As much as regulatory agencies stress documentation, reliability in the specialty chemical sector depends just as much on knowledge transfer. On-site training for our QC staff focuses on hands-on identification of batch anomalies: subtle off-odors, dusting patterns, or unexpected light absorption. These aren’t things someone catches from a spreadsheet alone. Every shake-up in process leads to root cause investigation—not just vendor blame.
Environmental impact matters, too. For compounds with nitroaromatics, we monitor effluent and air emissions at each stage. Solvent reclamation, catalyst recycling, and energy monitoring play into daily manufacturing. That attention delivers a product that minimizes batch-to-batch contamination and supports sustainable practice, a rising expectation from professional chemical buyers and research teams.
Customers often need batches accelerated for critical projects. By keeping multiple reactors reserved for established syntheses and setting aside capacity for rush orders, we prevent logjams without compromising process control. After-market complaints or procedural failures drive feedback cycles with R&D—a lost shipment, for instance, drove us to track temperature swings in real time, warding off hydrolysis midway through transit in hot seasons.
Direct communication between our staff and customers replaces delays often caused by sales intermediaries. Application queries—whether for solid-phase peptide synthesis or analytical reference standard preparation—get practical advice rooted in actual manufacturing and batch release data. We follow up with real results instead of just catalog promises.

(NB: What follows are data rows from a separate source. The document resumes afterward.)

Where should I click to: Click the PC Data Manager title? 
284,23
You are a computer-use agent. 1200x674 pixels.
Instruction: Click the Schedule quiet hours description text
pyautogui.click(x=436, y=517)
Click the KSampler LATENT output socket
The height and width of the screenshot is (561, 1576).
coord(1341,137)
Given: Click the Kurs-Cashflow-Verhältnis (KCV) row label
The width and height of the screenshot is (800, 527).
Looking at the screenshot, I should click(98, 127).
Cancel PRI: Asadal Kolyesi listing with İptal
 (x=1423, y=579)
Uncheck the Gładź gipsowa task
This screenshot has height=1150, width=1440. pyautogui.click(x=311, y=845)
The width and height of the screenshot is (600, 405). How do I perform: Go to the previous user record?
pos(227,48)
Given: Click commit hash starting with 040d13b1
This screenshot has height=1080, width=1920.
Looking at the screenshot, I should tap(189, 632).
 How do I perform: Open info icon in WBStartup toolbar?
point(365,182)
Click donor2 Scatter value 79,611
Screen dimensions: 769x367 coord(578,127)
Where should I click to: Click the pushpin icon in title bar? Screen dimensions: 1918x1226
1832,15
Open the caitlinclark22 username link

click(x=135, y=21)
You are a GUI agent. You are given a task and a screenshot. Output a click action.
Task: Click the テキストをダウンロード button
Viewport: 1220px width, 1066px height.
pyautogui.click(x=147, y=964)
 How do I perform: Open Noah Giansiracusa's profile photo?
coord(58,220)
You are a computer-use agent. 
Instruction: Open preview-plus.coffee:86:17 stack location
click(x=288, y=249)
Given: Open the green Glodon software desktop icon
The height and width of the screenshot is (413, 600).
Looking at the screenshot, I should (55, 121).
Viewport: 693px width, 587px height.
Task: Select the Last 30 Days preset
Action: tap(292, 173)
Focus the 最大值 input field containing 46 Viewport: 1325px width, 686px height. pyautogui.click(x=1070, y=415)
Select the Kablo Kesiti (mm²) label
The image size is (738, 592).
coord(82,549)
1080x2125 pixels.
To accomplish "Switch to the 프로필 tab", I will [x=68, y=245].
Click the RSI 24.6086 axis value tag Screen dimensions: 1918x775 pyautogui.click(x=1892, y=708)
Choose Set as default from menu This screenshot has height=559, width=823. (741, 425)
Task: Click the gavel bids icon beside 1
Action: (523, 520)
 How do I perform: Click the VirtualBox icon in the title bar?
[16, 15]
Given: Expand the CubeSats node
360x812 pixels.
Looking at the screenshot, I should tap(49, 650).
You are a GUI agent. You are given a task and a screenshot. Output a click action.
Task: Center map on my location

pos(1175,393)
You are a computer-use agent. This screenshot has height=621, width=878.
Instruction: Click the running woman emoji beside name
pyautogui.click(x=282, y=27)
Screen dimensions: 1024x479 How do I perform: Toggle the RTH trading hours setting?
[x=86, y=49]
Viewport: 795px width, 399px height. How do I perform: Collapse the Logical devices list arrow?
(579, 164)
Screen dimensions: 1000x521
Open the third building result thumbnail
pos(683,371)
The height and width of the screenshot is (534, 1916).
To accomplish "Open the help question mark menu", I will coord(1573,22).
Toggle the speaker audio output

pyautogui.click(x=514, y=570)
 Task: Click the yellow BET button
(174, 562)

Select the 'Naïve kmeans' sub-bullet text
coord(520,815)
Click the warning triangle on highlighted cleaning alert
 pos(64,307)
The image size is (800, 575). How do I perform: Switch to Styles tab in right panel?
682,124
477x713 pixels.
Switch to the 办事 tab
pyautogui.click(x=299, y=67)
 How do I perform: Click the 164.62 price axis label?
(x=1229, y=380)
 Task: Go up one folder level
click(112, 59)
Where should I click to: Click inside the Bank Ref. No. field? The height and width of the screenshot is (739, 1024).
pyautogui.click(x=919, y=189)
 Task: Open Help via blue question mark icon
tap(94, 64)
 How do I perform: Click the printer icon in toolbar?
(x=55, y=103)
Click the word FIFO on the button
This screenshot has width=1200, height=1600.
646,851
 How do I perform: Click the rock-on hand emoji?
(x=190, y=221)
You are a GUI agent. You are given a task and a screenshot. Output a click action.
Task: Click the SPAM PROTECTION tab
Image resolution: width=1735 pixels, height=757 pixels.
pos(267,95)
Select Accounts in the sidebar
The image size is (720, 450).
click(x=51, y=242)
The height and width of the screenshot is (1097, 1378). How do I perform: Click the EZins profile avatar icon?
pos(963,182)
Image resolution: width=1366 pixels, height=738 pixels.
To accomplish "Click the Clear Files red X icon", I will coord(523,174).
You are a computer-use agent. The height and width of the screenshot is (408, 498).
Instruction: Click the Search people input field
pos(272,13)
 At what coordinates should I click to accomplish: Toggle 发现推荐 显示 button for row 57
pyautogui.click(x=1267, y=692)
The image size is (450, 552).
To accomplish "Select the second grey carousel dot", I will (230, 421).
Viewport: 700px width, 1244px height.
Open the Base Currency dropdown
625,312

Every unit leaving our facility links to its process history. In practice, this means if a client in the field encounters subpar results or unusual reactivity, we can trace it back through raw material batches, reaction logs, and analytics. Such traceability can be overlooked in highly commoditized parts of the chemical market, but in advanced fine chemicals the stakes are higher—lost days and regulatory setbacks tie back to initial material quality.
By archiving full process documentation and coordinating with those scaling up to kilo-scale lots, we ensure confidence at every handoff. As regulatory landscapes shift, transparent practices keep our products above board, speeding up review for advanced research and early clinical work.
Manufacturing specialty compounds like 5-Methoxycarbonyl-2,6-Dimethyl-4-(3-Nitrophenyl)-1,4-Dihydropyridine-3-Carboxylic Acid is more than a formulaic exercise. From inbound raw materials to powder-filled containers, our focus has always been on bridging the gap between synthesis and solution. By supporting real-world projects with actionable data and responsive service, we foster an environment where chemistry moves from the bench to breakthrough faster, with fewer frustrations over material reliability. Every bottle tells a story of hard lessons learned and a steady commitment to making better chemistry possible.